* **WRITTEN REQUEST 1**
Return each row below that contains the string "perform", copied in full.

Date for prosecution evidence
Under Section 230, the Judge will fix a date for the examination of witnesses if the accused has refused to plead guilty or does not plead guilty, or if he claims to be tried or if he is not convicted under Section 229. On an application of the prosecution, the Judge will issue a process for compelling the attendance of witnesses or to produce any document or any other thing.
Evidence for prosecution
As provided by Section 273, all the evidence must be taken in the presence of the accused or in his absence in the presence of his pleader during the course of a trial or proceeding.
Examination of witnesses
When the date is so fixed (as mentioned under Section 230), The Judge will proceed to take all the evidence that may be produced by the prosecution in his support as per Section 231. The Judge has the discretion to permit cross-examination of any witness to be deferred until the other witness or witnesses have been examined or recall any witness for further cross-examination.
Section 137 of the Indian Evidence Act, 1872 (‘IEA’) states that the examination of a witness shall be done by the party who calls him (prosecution) and it shall be called examination-in-chief. The cross-examination of the witness is done by the adverse party (defence). The re-examination is done subsequent to cross-examination by the prosecution
Section 138 of the IEA, 1872 lays down the order of examination of the witnesses. It says that the witness should be first examined in chief and then cross-examined. The examination in chief is done by the party who calls the witness and cross-examination is done by the adverse party. If the party who called the witness so desires, can re-examine the witness with the permission of the Court.
The examination-in-chief and cross-examination should be connected to the relevant facts of the case. However, the cross-examination does not need to be restricted to the facts to which the witness has testified in examination-in-chief. The re-examination shall be related to the explanation of the matters referred to in the cross-examination. If any new matter has arisen in the re-examination, the defence may further cross-examine the witness upon that matter. The objective behind re-examination is to offer the witness a chance to clarify any issues raised during the cross-examination and is therefore constrained only to those issues that were raised during the cross-examination. In Ram Prasad v. State of UP it was held that, if the court finds that the prosecution had not examined witness for reasons not tenable or proper, the Court would be justified in drawing an inference adverse to the prosecution.
The Court observed in State of Kerala v. Rasheed that a balance must be struck between the rights of the accused and the prerogative of the prosecution to lead the evidence while deciding an application under Section 231(2). The following factors must be considered:
the possibility of undue influence,
threats,
that non-deferral would enable subsequent witnesses giving evidence on similar fact to tailor their testimony to circumvent the defence strategy,
of loss of memory of the witness whose examination-in-chief has been completed.
Record of the evidence
According to Section 276, the evidence of each witness in all trials before a Court of Session shall be written down by the Presiding Judge himself or under his dictation or under his direction and superintendence by the officer of the Court appointed by the Judge in this behalf. Such evidence is usually taken down in a narrative form. The presiding Judge may also write it down in question-answer form as per his discretion. The evidence so taken down must be signed by the Judge and form a part of the record.

* **PROVIDED DATA**
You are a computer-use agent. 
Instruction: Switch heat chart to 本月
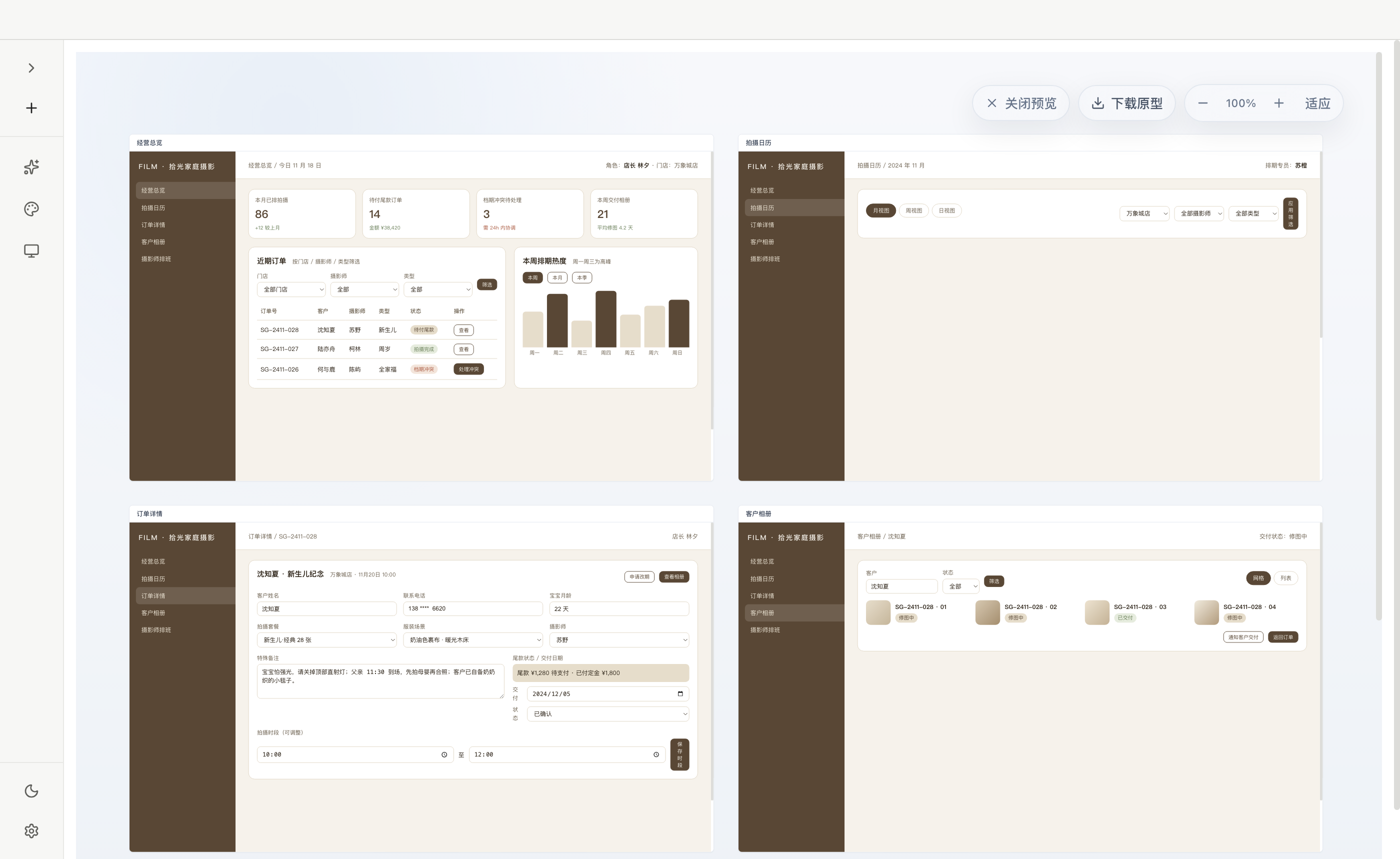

--

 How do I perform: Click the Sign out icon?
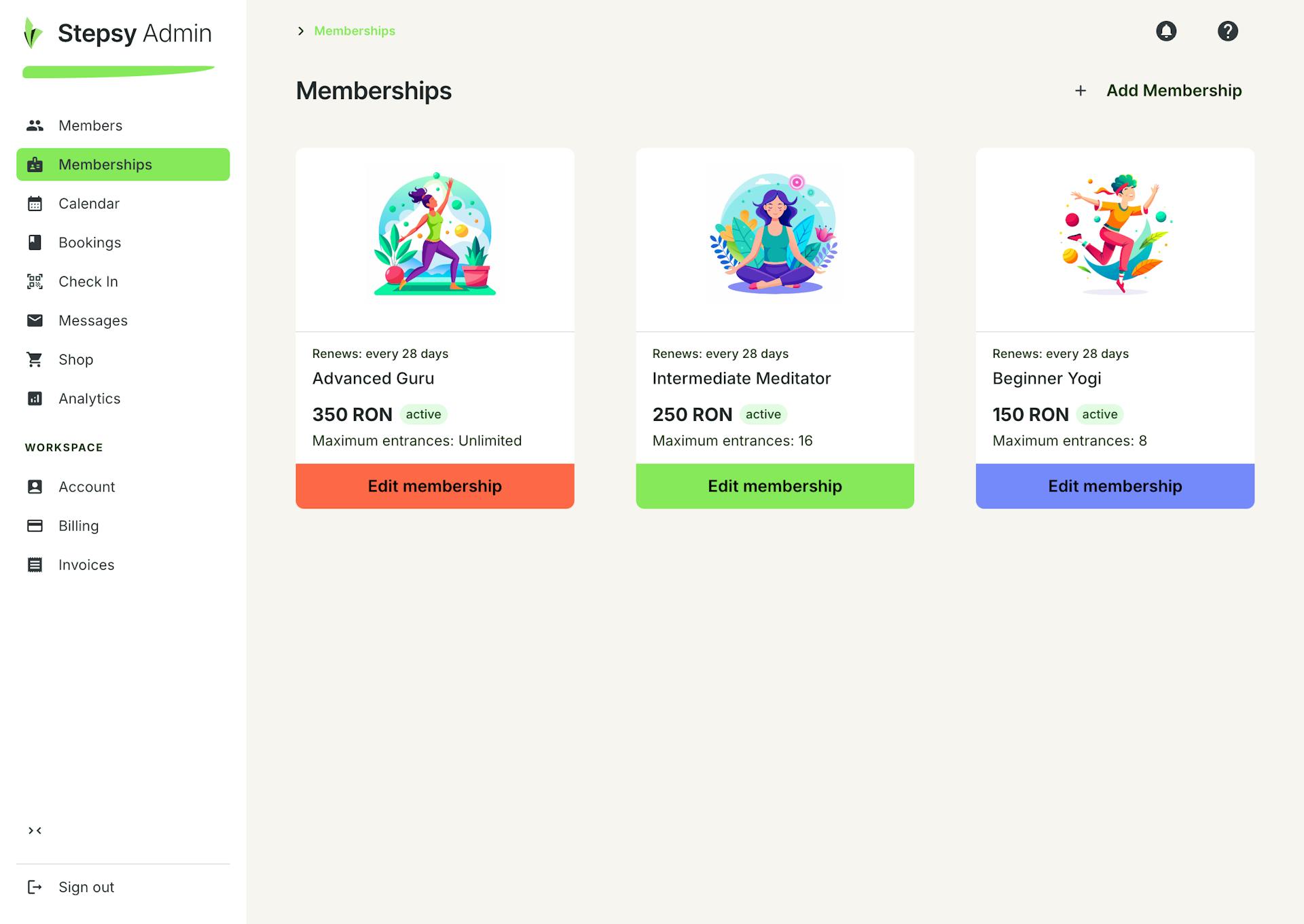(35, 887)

...

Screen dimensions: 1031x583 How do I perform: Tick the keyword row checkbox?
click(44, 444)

* **WRITTEN REQUEST 2**
Go on with the text about prosecution evidence in a sessions trial, picking up after its last sentence.

* **EXERCISE RESULT 1**
 How do I perform: Click the Sign out icon?
Screen dimensions: 1031x583 How do I perform: Tick the keyword row checkbox?

* **EXERCISE RESULT 2**
It has been provided under Section 278(1) that when the evidence of each witness is complete, it shall be read over in the presence of the accused or in his absence in the presence of his pleader and shall if necessary be corrected. Also, as per Section 279 If any evidence is given in a language that the accused or his lawyer does not understand, it shall be interpreted to the accused or his lawyer in the language understood by him.
Steps to follow the prosecution evidence
For procuring the evidence of the prosecution the following steps have to be followed as mentioned below:
Oral arguments and memorandum of arguments on behalf of the prosecution
Under Section 314 the prosecutor has to submit his oral arguments after the conclusion of prosecution evidence and before any other steps in the proceedings are taken. It is also necessary to submit a memorandum, in brief, stating the arguments in his favour and a copy of that memorandum should be given to the opposite party. Adjournment for filing of written argument shall only be given if the court thinks it proper and record reasons for the same. The court will regulate an oral argument If it thinks it is irrelevant or not concise. The prosecution argument at this stage helps the court to conduct an examination of the opposite party and seeking his explanation on the issue raised by the prosecution.
Explanation of the accused
Under Section 313 the Court may examine the accused after the evidence for the prosecution has been taken. The object of this Section is to give an opportunity to the accused of explaining any circumstances that seem to appear against him. After the witness for the prosecution have been examined and before the accused is called upon for his defence, Section 313(1)(b) requires the court to question the accused person generally on the case for the purpose of enabling the accused personally to explain any circumstances appearing in the evidence against him.
It was ruled by the Supreme Court in Shivaji Sahabrao Bobade v. State of Maharashtra, it is basic that the prisoner’s attention should be attracted to each inculpatory material in order to allow him to clarify.
It was held in Asraf Ali v. State of Assam that, if a matter is significant against the accused and the conviction is proposed to be founded on it is correct and legitimate then the accused be examined concerning the issue and be given a chance to clarify it.
Hearing the parties
Section 232 gives an opportunity to both the prosecution and defence to address the court before calling upon the accused to enter upon his defence and to adduce evidence in support of it. The comments of the parties should be related to the evidence given by the prosecution and the examination of the accused.
Order of the acquittal
An accused may be acquitted if there is no evidence against him that he has committed the offence. Under Section 232 the Judge will record an order of acquittal in favour of the accused if he thinks that there is no evidence against the accused that he has committed the offence.
As per Section 233 when the accused is not convicted under Section 232 he shall be called upon to produce evidence he may have in his support. If the accused desires he can give evidence in his defence in a written form and the Judge shall file it with the record. The steps to be followed for obtaining the evidence of the defence are discussed below.
Court witnesses, if any
As per Section 311, the Court can at any stage of any inquiry, trial or other proceedings, summon and examine any person as a court witness if his evidence appears to the court that it is essential for the just decision of the case.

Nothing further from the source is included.